Source data:
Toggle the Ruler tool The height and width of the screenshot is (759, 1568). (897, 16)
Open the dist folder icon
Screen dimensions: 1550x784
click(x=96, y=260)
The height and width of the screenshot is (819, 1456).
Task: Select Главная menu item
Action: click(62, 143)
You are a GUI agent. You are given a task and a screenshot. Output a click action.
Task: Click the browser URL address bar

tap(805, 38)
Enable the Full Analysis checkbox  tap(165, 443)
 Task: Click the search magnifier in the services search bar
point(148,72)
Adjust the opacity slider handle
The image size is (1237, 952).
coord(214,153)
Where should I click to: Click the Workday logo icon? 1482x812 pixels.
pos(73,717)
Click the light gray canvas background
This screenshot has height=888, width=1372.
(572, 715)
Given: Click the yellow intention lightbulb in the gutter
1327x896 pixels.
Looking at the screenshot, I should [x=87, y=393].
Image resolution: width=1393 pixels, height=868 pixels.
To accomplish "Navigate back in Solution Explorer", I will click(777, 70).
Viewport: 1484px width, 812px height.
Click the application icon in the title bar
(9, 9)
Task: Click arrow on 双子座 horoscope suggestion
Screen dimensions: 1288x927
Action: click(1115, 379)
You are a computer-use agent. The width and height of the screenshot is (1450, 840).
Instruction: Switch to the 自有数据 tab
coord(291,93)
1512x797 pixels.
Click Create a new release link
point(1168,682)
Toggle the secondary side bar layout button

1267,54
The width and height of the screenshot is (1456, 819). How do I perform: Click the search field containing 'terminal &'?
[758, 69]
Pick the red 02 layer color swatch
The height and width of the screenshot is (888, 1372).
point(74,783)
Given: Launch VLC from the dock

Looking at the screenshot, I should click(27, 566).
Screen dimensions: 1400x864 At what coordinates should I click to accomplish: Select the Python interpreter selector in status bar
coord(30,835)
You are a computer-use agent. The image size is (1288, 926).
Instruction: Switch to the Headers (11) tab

Required action: Transcribe, with no changes, the listing above from its first line through the line with "Enable the Full", including that line, and stop once it is done.

Answer space:
Toggle the Ruler tool The height and width of the screenshot is (759, 1568). (897, 16)
Open the dist folder icon
Screen dimensions: 1550x784
click(x=96, y=260)
The height and width of the screenshot is (819, 1456).
Task: Select Главная menu item
Action: click(62, 143)
You are a GUI agent. You are given a task and a screenshot. Output a click action.
Task: Click the browser URL address bar

tap(805, 38)
Enable the Full Analysis checkbox  tap(165, 443)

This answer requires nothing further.